Leading labor unions joined environmental groups, renewable energy developers, electric utilities and other stakeholders recently in asking Senate leaders to strengthen authorities in S.1462, the American Clean Energy Leadership Act, to enable the construction of new power lines to bring renewable energy resources to market. New electric transmission is critical to developing America’s vast domestic renewable resources, creating thousands of new jobs, improving national security, and addressing the threat of global climate change.
“Bringing more clean energy to America will generate good-paying jobs that can’t be outsourced. But, we can’t tap that economic and energy potential without new transmission. It is critical that Congress removes this roadblock to economic growth,” said Yvette Pena Lopes from the Blue Green Alliance.
Transmission to bring renewable electric power from remote rural areas to American cities will generate enormous and widely shared economic, environmental, and national security benefits. By artificially and narrowly defining the benefits of new transmission, S.1462, as amended in the Senate Committee on Energy and Natural Resources, severely limits the ability to plan, develop and integrate renewable energy into our nation’s electricity grid. This approach ignores the long-held principle that the costs of large-scale transmission infrastructure with widespread benefits should be broadly shared across regions.
“If Congress wants to create jobs and support the nation’s economic recovery, it should be promoting policies that enable needed infrastructure development, not prevent it. By changing the standard we use to measure transmission benefits, Congress will tie regulators’ hands, and that in turn will significantly limit investment in both transmission and the energy resources that need it,” said Denise Bode, CEO of the American Wind Energy Association (AWEA).
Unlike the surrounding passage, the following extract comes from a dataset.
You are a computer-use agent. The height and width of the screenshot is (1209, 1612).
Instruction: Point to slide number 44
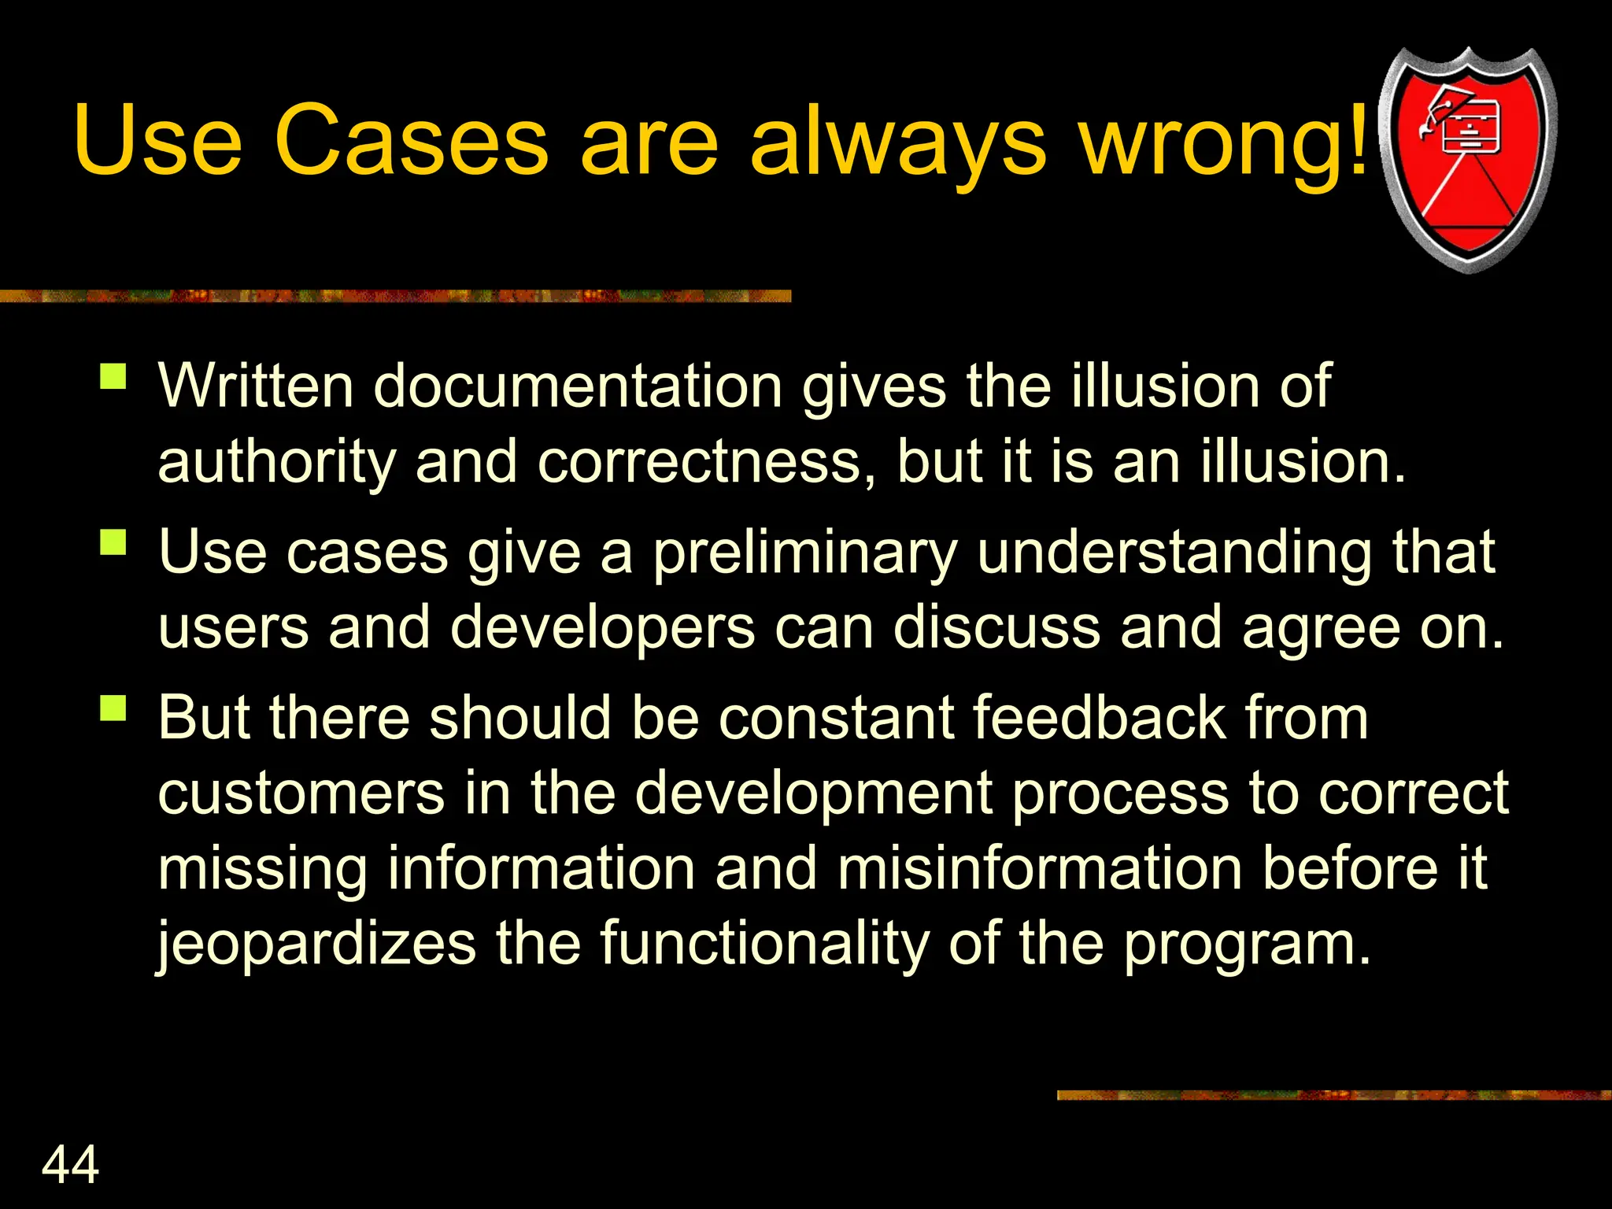70,1164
The signatories note that renewable energy resources must be developed across the country – in all regions – and that in all cases new transmission infrastructure will be needed to bring renewable energy to homes and businesses. As an example, the letter cites a recent study by the Department of Energy showing that developing wind resources in the eastern United States, including both land-based wind in the Midwest and offshore wind in the East, will “require transmission infrastructure upgrades for which planning should start immediately.” Planning on a large scale is particularly important for wind and solar energy because they are constrained by their geographic location and concentrated in areas that are not currently served by major transmission lines.
“Our existing framework for planning, developing and financing transmission infrastructure is geographically fragmented, short-term focused, and procedurally cumbersome,” said Reid Detchon, Executive Director of the Energy Future Coalition. “Without new federal policies, our national clean energy resources will remain untapped, continuing our over-dependence on coal. We need to develop renewable energy and the infrastructure to support it in all regions of the country to meet our urgent economic, environmental, and national security goals.”
The amended legislation prohibits consideration of at least two broad benefits of clean energy: dramatically reduced environmental impacts and improved energy security. Excluding consideration of environmental benefits will also discourage steps to reduce the environmental impact of construction and siting of transmission facilities.
“Action can be taken to reduce the land and wildlife impacts of transmission lines – such as flexible routing, maximizing the use of existing rights of way, and advanced technologies to reduce impacts and losses – but these may not be employed without broad cost allocation,” explained Carl Zichella with the Sierra Club.
The group highlighted how a lack of transmission drives up the cost of energy for all users by limiting consumer choice in renewable energy. In recent comments, the Federal Trade Commission noted that transmission congestion “limits competition and increases power costs and prices, to the detriment of consumers.”
“Transmission makes up a small percentage of the overall cost consumers pay – from as little as four percent in some states to an average of eight percent nationwide. It is reasonable to argue that providing access to lower-cost generation, which constitutes more than 60 percent of customer bills, would lower overall costs. Even when using local resources, a small investment in transmission increases competition, reduces congestion, and lowers wholesale market prices,” said Nina Plaushin, Vice President of Federal Affairs, ITC Holdings Corp.
The group concluded that the Senate should remove this unnecessary barrier to renewable energy development and enact meaningful reforms to encourage rational planning, siting and cost allocation of new electric transmission.